Sympathy for America’s big-city mayors and their allies is evaporating –- generally for good reason. Portland and Seattle, for instance, seemed willing to give rioters a free hand before belatedly stepping in. And of course there’s the amazing quote from Chris Cuomo, the brother of New York’s Governor : “Please, show me where it says protesters are supposed to be polite and peaceful.”
The worst-run cities will pay a huge price for this indecision when rioters finally leave but shoppers and merchants don’t come back. …
Factor 1: They’re irredeemably broke because of previous left wing policies.
It’s easy to forget that less than a year ago – when the national economy seemed pretty strong and people were borrowing and spending with abandon – the unfunded liabilities of Chicago, Los Angeles, New York and a long list of other venerable cities were already out of control and threatening those governments’ solvency. …
Today’s big-city mayors are just the latest in a long line of leaders who bought labor peace and public sector votes by paying teachers, police, and firefighters way more than was mathematically possible in the long run. But the way can-kicking works is that the people who start the game get out with their reps and fortunes intact while the people in charge at the end get all the blame. In other words, today’s mayors were in deep trouble even in a normal business cycle. …
Factor 2: The self-image of a Democrat mayor is of an activist leading the protests. But the protestors reject them.

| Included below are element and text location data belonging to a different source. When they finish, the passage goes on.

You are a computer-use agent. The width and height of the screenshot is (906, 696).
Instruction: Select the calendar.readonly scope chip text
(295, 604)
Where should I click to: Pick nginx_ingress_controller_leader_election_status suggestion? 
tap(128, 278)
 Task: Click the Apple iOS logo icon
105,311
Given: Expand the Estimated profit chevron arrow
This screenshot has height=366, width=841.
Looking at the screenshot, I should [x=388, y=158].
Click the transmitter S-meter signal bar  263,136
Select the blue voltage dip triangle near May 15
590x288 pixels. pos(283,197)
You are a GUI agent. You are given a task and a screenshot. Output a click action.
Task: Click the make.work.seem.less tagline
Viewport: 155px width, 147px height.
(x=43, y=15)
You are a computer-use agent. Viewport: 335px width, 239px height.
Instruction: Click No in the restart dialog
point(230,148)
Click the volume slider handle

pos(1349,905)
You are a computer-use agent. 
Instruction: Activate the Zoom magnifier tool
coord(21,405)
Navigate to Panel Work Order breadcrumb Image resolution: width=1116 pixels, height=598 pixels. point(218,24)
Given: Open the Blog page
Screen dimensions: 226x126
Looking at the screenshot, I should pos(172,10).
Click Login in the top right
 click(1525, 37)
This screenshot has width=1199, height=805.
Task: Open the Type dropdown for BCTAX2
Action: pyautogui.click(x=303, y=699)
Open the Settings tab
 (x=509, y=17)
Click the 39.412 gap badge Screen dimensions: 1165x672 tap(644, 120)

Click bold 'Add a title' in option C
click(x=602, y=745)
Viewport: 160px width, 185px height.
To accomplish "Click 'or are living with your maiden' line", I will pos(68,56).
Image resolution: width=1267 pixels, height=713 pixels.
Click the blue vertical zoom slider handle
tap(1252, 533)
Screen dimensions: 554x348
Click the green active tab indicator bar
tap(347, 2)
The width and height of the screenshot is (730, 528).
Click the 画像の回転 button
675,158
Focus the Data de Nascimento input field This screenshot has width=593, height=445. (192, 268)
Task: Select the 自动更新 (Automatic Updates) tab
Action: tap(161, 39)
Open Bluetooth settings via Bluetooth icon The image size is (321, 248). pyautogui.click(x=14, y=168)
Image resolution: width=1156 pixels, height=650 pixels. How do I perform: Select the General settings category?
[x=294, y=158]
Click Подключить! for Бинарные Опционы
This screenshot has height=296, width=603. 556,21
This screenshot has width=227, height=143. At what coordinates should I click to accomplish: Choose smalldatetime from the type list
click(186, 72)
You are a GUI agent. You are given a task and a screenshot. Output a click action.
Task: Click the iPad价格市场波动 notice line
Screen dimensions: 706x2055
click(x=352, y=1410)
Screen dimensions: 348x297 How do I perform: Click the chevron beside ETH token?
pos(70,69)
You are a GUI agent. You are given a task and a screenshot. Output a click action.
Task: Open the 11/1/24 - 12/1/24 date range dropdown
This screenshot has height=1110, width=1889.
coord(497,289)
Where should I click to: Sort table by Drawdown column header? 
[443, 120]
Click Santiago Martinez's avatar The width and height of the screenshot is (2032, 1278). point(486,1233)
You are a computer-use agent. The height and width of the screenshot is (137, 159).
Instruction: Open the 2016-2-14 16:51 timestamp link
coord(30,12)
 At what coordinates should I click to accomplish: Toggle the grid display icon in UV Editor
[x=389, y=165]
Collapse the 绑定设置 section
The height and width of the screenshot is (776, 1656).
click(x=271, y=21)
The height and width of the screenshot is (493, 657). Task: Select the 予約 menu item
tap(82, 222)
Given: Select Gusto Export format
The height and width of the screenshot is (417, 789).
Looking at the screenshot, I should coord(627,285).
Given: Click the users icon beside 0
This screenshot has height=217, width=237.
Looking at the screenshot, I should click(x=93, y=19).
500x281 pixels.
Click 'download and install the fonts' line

Most big-city mayors are liberals, which isn’t surprising given the voting patterns of urban populations. And not just any old liberals, but hard-core, all-in civil-rights-obsessed liberals who remember (or grew up on tales of) the civil rights movement of the 1960s and have modeled their political lives accordingly.
Most of them fantasize about being this generation’s Marin Luther King, leading a massive march on Washington that forces historic changes in how the least among us are treated.
They thought they’d finally gotten their chance when the current protests erupted, and gleefully tried to get in front of the crowd, no doubt hoping to not just encourage it but lead it.
That’s an admirable goal. But this is not Martin Luther King’s movement.
When, for instance, the mayor of Portland showed up expecting to be welcomed with open arms — he was one of them after all — the reaction was just slightly different. [They rudely wouldn’t even let him speak at the protest.]
Now Portland and Seattle look like the set of a Mad Max film, and their mayors, along with many others across the country, are confronting not just riots, but a repudiation of their life’s work. If they’re not civil rights leaders, what are they?
That – not their supposed hard-core Marxism — explains the mayors’ indecision: They know they’re required to protect their small businesses and peaceful citizens. But to do that they have to cross their people, who, until just a couple of weeks ago, defined the mayors’ political careers. They’d sooner arrest their own children.
Put another way, big-city Democrat mayors have gone from being — in their own minds — exactly the right people for this historical moment to being exactly the wrong people. They have no idea how to reconcile their self-image and life’s work with this baffling new world, and they’re paralyzed.
Rejected by the protestors, the Democrat mayors are suddenly finding they are the man. A man with impossible debts inherited from others, who has to cut people’s benefits and city services. They are so screwed. Like all of the current short-sighted Democrat leadership.